For those of you who missed the "Limit Setting Through Positive Discipline" workshop I wanted to hit some of the highlights. We began the workshop by delineating the difference between punishment and discipline.  Punishment is a penalty inflicted for an offense which is often just a short-term solution.  It may stop the unwanted behavior but it rarely teaches a replacement behavior that is more appropriate.  Discipline involves training to act in accordance with the rule, which is a long-term solution that helps the individual develop life skills.

Positive discipline is rooted in the Adlerian concept that all behavior is goal-directed.  Understanding what your child is trying to accomplish is essential to successful redirection to a more appropriate approach to achieving that goal.  To do this requires the parent to look for underlying needs and feelings.  One way to do this is to implement a limit setting technique called ACT:    Acknowledge the feeling
                                                                          Communicate the limit
                                                                          Target an alternative

In practice it looks like this:

Ex: Austin, I know you really want to play with your friends, however, I need you to clean up the toys you were just playing with, so you may play outside with you friends as soon as you get the toys in here put away.

Ex: Bobbi, I understand that you are angry with your brother, but we don't hit each other b/c hitting hurts, but you can go hit your pillow or your beanbag chair until you can use your words.

You can also give choices:
Ex: Austin, you can choose to put your toys away and choose to go outside and play with your friends, or you can choose not to put your toys away and choose not go outside and play.  Which do you choose? (Please note that the word "choose" appears five times in the above scenario.  This is to emphasize that the child is making the decision and that every decision has a consequence.)

I have handouts available on both of these techniques and I am always happy to discuss specific scenarios if you are having trouble with redirection or choices.
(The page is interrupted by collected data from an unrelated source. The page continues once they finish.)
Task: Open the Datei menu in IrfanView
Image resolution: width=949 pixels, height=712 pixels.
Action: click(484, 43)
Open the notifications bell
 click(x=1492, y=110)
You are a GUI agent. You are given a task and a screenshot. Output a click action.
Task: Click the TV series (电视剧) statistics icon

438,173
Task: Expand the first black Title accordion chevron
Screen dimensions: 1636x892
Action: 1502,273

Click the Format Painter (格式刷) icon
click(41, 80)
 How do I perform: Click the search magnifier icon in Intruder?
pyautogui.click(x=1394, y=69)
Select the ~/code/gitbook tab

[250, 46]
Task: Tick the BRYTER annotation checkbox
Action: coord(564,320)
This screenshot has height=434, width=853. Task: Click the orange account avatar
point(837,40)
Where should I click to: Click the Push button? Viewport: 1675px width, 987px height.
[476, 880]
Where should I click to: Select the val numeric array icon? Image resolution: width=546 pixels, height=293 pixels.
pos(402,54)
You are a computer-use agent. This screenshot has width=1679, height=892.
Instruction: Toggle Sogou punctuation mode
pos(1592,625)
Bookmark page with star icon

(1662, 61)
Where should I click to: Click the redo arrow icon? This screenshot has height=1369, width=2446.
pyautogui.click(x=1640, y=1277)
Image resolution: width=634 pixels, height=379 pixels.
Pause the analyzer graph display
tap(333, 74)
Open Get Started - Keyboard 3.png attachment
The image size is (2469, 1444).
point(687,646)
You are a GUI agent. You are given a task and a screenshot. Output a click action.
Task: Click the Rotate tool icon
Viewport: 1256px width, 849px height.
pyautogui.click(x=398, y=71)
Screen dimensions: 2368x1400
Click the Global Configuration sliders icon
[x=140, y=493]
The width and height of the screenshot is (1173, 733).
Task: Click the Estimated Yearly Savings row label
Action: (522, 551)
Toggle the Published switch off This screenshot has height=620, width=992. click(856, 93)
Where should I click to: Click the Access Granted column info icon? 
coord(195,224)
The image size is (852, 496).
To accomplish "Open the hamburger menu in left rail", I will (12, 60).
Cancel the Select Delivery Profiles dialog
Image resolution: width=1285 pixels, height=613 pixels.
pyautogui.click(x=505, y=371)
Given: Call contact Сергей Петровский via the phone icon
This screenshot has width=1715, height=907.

In the long run, positive discipline is about instilling self-control in our children rather than exerting control over them.  The latter may work in the immediate situation, but the former gives your child a lifetime gift.

Monday, October 10, 2011

Parade Magazine (October 8, 2011) reported a recent study  by Kaiser Family Foundation  (2010) found that students ages 8-18 spend 7.5+ hours per day interfacing with technology (cell phones, TV, computers, Ipods and video games). Four out of ten adolescents report that they often are plugged into other media while on the computer.  This multi-tasking behavior has both positive and negative effects on kids' developing pre-frontal cortex, which is responsible for impulse control, reasoning, planning and social behavior.  While improving response time and ability to sift through information quickly and peripheral vision, it diminishes ability to concentrate for long periods of time.  Another recent study found that just 9 minutes of cartoon watching (fast frame) significantly decreased 4 year-olds' ability to focus.

Parents need to monitor kids digital activity as regularly as they do academic or extra-curricular activities.  Our children need us to model appropriate usage of media and technology as well.  Some suggestions for helping kids develop healthy habits include:

*Turn off or silence phones during dinner, conversation, driving, etc.

*Limit your own time with media as well as that of your children.

*Help them select age appropriate programs, video games and websites and watch/play with them sometimes to ensure you are comfortable with the content.

*Have conversations on the phone with your kids sometimes to help them develop their conversational skills.

Friday, October 7, 2011

Welcome to Parent Props, a forum for parents to develop/enhance parenting skills and knowledge in child development.  As a professional counselor who has worked with parents and children for over 20 years I hope to offer support and resources to parents at CCS and CCH.  Please feel free to ask questions and make comments about topics presented.  Some of your questions may become the focus of a future posting.